▶ Exercise description: Scan the material for the word "computer" and return every matching line.

▶ Provided material:
----
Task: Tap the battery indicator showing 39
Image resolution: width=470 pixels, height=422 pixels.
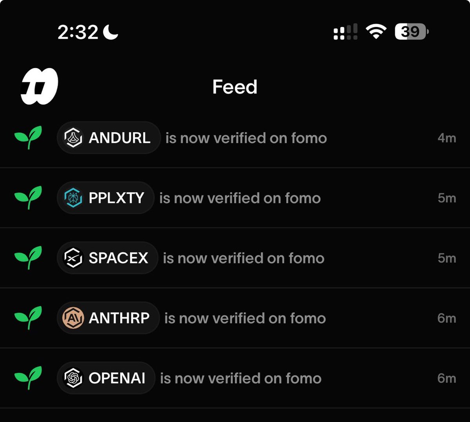Action: point(412,32)
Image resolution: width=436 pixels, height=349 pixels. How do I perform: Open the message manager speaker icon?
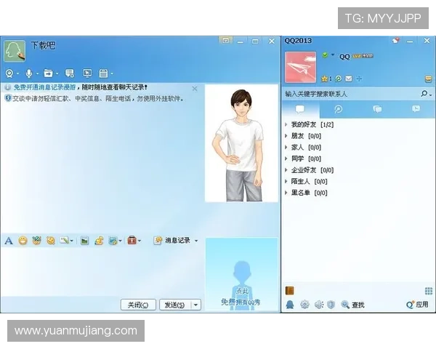318,305
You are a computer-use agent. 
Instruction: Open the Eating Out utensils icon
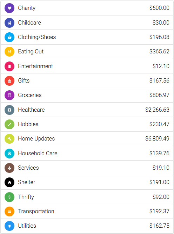click(x=9, y=52)
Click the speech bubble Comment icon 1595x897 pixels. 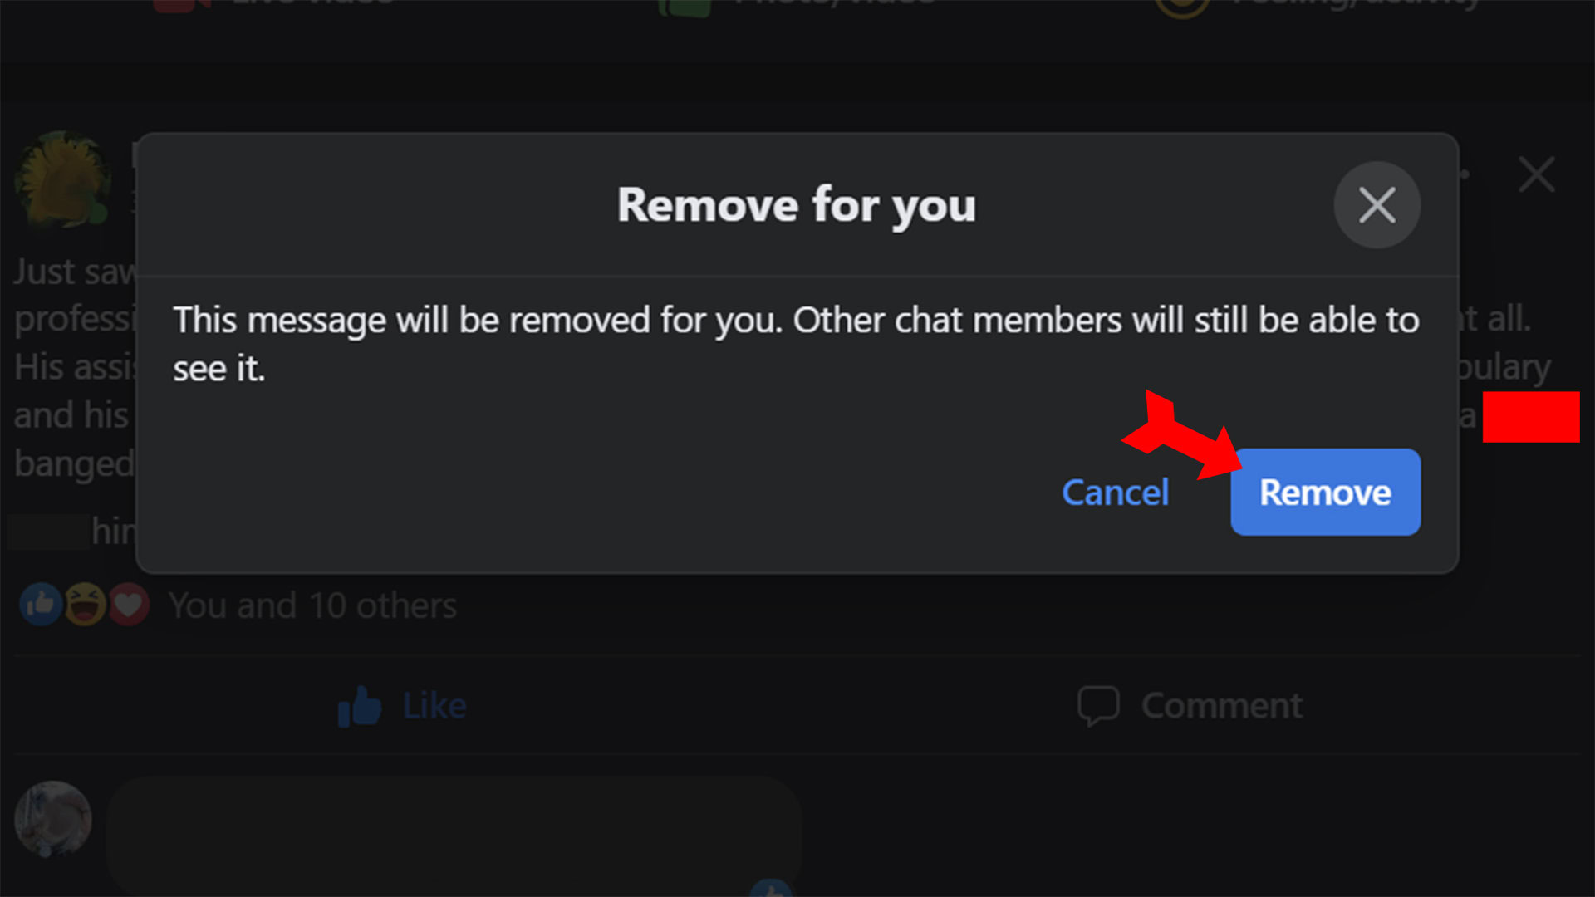point(1098,706)
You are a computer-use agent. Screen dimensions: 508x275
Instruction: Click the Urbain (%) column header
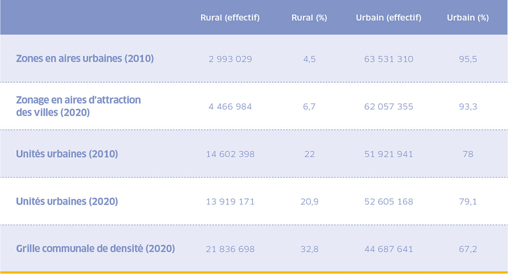pos(468,18)
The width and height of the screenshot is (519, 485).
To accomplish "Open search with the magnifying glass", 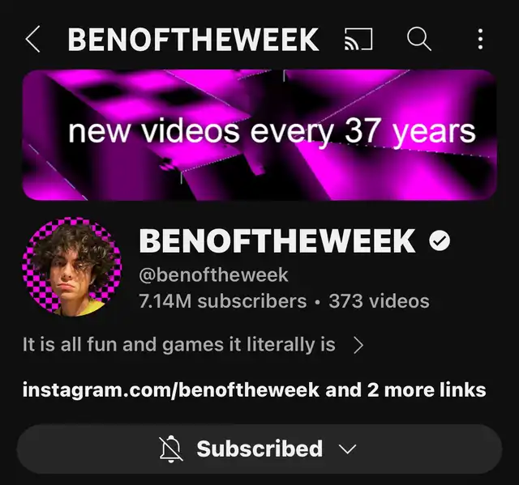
----
▶ Solution for this task:
You are a computer-use agent. 
You are a computer-use agent. Screen dimensions: 508x275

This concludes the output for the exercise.